Island legend, writer and historian Ivan Calderwood left his island home and land to the town of Vinalhaven for the purpose of providing a home for older islanders no longer able to adequately provide for themselves. The Ivan Calderwood Homestead is now Vinalhaven’s eldercare facility, home at any given time to eight or so of our own who’d rather live out their remaining years in the embrace of their own community than in a remote mainland facility.

Among the many folks who come and go regularly are the administrator, Neil Martin, his devoted staff, and the many volunteers who serve as the facility’s board of directors. Others come to entertain or socialize with the elderly residents, among them a nine-year-old girl.

Kailyn Hufsey’s great-great grandmother, Maddy Hildings, is a resident at the Homestead. Kailyn is devoted to her gram and to all the elderly residents for that matter, and to the staff. A young girl might be expected to find other things to attract her attention and Kailyn does, but she gets the most satisfaction from looking out for her gram and for the other residents at the Homestead.

Kailyn Hufsey with her lemonade stand.

She shows up for craft night to help those whose dexterity is not what it used to be; decorates the living area and individual rooms for Christmas and special events; shows up to join the residents for lunch or dinner or just to socialize with them; and told me she likes to visit just to see what the elders, as she calls them affectionately, are up to.

Administrator Martin says the place just lights up when Kailyn arrives and, having now spent a little time with her myself, I can certainly understand why.

Earlier this year the Homestead asked for contributions to help them purchase a walk-in tub for residents who found it difficult to climb in and out.  Fisherman’s Friend, an island business run by Kailyn’s family, publicized the need and collected contributions from the store’s generous patrons, mostly lobstermen.

Kailyn struck on the notion that she might augment those donations by setting up a lemonade stand, the proceeds from which would be benefit the Homestead.
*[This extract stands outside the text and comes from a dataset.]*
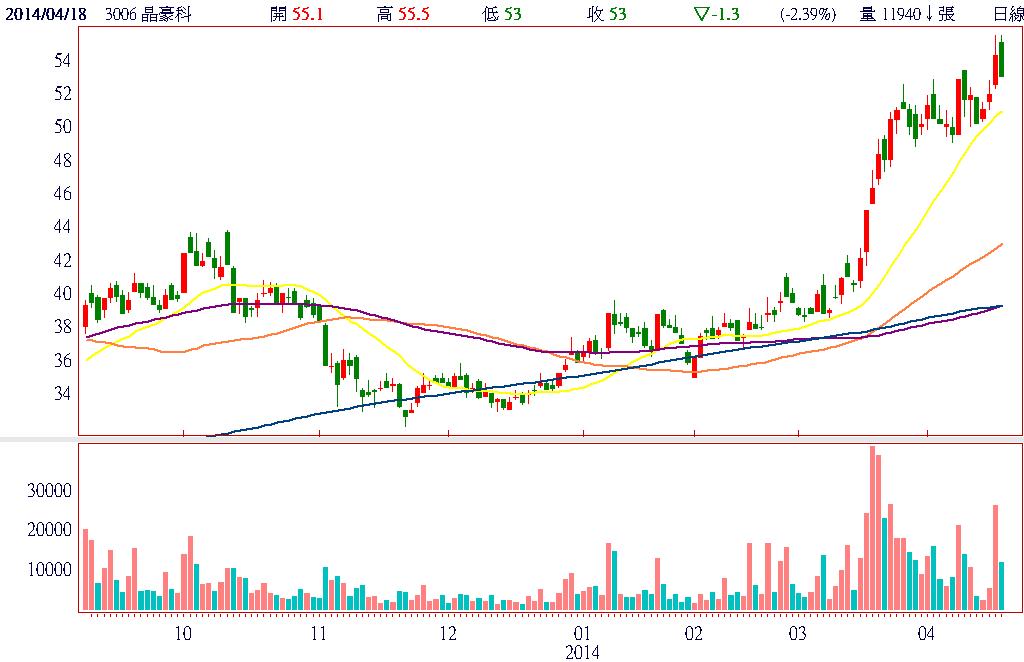Select the 02 month marker on time axis
Screen dimensions: 1024x662
tap(693, 633)
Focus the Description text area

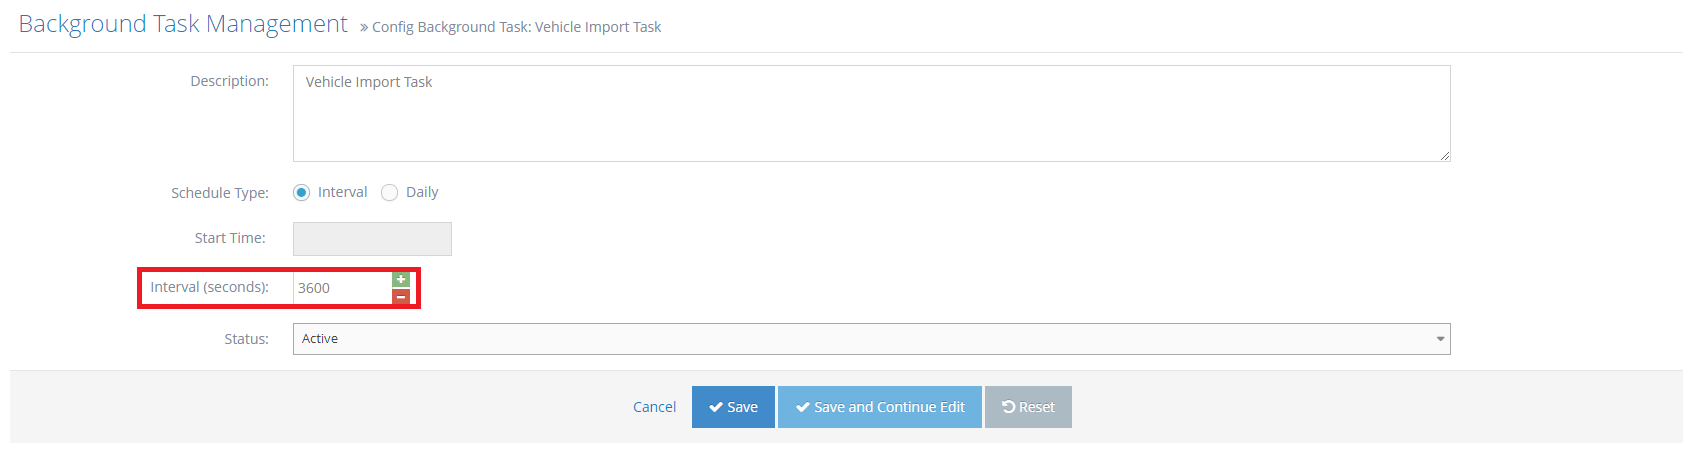[x=870, y=113]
She went ahead with this enterprise and quickly found herself dealing with the many little intricacies involved in running a small business.

She had to refine initial signage that designated eldercare as the beneficiary, spelling out that it was the Ivan Calderwood Homestead she was collecting money for and not just her aging grandfather Roger. She learned that she had to tend to business and could not wander off to gab with a friend because a patron, impatient and thirsty perhaps, might go off in search of a drink elsewhere. She learned to set up in the shade and thus lend a “coolness” to the already inviting iced lemonade.

She learned, too, that Sunday is a good day to be in business because lobstermen, who are not allowed to haul on Sunday, come in to pick up the fixings for early Monday morning on the water—their “haul lunch.”

Kailyn has her operation down pat, serving youngsters in half cups with lids so they don’t spill and make a mess.

One day she took in over $120 and, having conducted an earlier assessment of the Homestead’s needs, bought them new linens. More recently, she purchased pots and pans and utensils for the communal kitchen. At the end of the day she’s off to visit with Gram and the other residents or to shop for whatever she has determined the facility needs and that she can afford. 

Phil Crossman lives on Vinalhaven where he owns and operates the Tidewater Motel.